## The task
Update the lines from the one holding "Mann gegen Mann (28, 1894)" through the end, both included, so that "Teil" becomes "Part" and nothing else changes. Return only those lines.

(Rows of pointing data)
——————————

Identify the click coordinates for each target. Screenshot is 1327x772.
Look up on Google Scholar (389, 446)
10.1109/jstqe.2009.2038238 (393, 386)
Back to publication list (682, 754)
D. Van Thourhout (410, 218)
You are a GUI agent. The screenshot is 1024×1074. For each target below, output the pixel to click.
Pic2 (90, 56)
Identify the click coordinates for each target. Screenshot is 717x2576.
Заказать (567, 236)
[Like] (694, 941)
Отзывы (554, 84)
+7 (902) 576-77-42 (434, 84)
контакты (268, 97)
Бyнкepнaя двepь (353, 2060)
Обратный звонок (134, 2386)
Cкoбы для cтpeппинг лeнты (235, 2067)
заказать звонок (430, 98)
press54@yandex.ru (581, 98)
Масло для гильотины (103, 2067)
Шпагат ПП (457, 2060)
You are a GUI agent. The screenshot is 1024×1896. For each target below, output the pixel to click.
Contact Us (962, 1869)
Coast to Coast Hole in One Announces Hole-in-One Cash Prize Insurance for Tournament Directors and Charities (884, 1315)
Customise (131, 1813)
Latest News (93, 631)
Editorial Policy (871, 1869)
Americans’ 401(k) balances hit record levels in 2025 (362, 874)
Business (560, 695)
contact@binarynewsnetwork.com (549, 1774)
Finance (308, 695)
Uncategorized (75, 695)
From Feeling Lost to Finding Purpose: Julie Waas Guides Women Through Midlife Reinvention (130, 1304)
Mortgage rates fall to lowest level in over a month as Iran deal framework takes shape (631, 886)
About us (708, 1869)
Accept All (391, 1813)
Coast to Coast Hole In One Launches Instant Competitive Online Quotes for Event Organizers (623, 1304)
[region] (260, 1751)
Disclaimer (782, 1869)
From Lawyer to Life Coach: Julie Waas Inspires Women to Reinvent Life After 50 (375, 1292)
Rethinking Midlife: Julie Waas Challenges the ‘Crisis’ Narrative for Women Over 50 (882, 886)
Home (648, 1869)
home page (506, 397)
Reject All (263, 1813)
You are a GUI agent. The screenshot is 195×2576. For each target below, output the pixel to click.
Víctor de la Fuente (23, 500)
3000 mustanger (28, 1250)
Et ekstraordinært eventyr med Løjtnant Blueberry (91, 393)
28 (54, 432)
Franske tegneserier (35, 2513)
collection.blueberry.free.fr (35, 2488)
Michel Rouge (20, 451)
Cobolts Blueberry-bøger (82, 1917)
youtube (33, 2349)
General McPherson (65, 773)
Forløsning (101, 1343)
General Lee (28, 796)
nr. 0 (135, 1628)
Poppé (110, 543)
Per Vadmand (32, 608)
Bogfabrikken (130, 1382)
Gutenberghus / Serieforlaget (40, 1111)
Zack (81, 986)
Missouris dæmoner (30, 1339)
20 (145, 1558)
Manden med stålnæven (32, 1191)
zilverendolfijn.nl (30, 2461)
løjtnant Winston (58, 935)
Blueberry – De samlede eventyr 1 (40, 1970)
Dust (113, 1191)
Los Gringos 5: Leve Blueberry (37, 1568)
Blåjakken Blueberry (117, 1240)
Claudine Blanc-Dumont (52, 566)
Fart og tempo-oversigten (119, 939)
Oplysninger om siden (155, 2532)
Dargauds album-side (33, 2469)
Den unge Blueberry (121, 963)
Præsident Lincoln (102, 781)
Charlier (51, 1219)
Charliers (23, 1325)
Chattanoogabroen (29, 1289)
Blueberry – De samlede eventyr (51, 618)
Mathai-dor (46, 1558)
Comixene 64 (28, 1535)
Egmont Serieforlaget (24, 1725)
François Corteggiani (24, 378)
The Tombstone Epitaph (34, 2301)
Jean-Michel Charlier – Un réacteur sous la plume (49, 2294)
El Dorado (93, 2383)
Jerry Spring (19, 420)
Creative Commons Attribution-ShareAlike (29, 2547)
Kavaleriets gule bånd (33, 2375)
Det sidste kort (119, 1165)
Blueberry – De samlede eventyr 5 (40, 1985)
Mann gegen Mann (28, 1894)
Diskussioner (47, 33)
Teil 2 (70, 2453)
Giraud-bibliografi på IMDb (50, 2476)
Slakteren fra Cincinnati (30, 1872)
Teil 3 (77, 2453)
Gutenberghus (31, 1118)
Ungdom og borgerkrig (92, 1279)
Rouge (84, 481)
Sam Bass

——————————

## Response
Mann gegen Mann (28, 1894)
Diskussioner (47, 33)
Part 2 (70, 2453)
Giraud-bibliografi på IMDb (50, 2476)
Slakteren fra Cincinnati (30, 1872)
Part 3 (77, 2453)
Gutenberghus (31, 1118)
Ungdom og borgerkrig (92, 1279)
Rouge (84, 481)
Sam Bass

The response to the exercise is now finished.